Concurrently with recent logging; increased development, especially of shorelands, is occurring. Due to higher human density and increased property values, recent episodes of slope failures and erosion are no longer ignored. However, as a result of past human influences, slopes are more unstable than in the past, soil erosion is accelerated, and remnant native plant communities are unable to naturally re-colonize disturbed sites.

Newly exposed glacial materials are often different from and inferior to soils that previously developed along with original mature plant communities. They are relatively infertile, less cohesive, inferior in their water-holding capacity, and more erodable.

Management Priorities/Re-vegetation Opportunities

Well-vegetated, relatively stable slopes should be preserved and enhanced as necessary. Marginally stable slopes with early-or-mid-successional vegetation should be pro-actively restored before they degrade further. Areas experiencing recent surface erosion and shallow mass-soil wasting should be evaluated and stabilized immediately to reduce invasion of undesirable species and establish effective vegetation.
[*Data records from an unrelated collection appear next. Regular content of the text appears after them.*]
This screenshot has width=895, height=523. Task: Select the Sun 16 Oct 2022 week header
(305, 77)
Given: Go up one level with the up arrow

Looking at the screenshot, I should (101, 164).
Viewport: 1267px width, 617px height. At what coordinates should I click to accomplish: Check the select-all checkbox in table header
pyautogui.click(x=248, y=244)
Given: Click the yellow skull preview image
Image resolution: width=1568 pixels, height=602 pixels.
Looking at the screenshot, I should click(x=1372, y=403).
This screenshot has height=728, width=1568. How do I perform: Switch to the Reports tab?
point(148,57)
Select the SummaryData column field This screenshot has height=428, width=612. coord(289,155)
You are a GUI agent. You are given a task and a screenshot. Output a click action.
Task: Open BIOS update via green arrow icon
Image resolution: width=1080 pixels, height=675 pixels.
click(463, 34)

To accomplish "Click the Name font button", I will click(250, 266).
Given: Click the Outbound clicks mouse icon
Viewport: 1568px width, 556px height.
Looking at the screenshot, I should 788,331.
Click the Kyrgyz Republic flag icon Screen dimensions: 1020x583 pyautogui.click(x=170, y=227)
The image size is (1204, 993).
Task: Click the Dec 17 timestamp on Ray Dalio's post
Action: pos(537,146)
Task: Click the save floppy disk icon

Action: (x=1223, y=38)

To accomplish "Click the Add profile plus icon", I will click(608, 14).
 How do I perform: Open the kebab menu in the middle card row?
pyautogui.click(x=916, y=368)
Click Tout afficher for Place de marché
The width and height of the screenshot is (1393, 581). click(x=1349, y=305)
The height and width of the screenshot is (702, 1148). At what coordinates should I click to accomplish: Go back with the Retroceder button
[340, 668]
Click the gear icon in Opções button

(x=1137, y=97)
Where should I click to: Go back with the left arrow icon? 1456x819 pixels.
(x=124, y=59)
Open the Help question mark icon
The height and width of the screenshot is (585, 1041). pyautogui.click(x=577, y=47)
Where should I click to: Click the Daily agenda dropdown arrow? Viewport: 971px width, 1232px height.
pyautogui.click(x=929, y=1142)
Development and capital investments in areas subject to deep-seated instability should be avoided. Upland management and development in rural, erosion-prone areas, especially clearing and hydrologic modifications, should be prudently conducted to mitigate or reduce cumulative impacts that could increase erosion hazards.

Re-vegetation or Restoration?

The objectives of re-vegetation are to stabilize slopes and reduce surface erosion. The objectives of restoration include the above but additionally aim to re-create a vegetative cover resembling that previously occurring (or one that is best adapted to existing site conditions), provide fish and wildlife habitat, and improve aesthetics. They are quite different and should not be confused. Re-vegetation is a necessary precourser to restoration.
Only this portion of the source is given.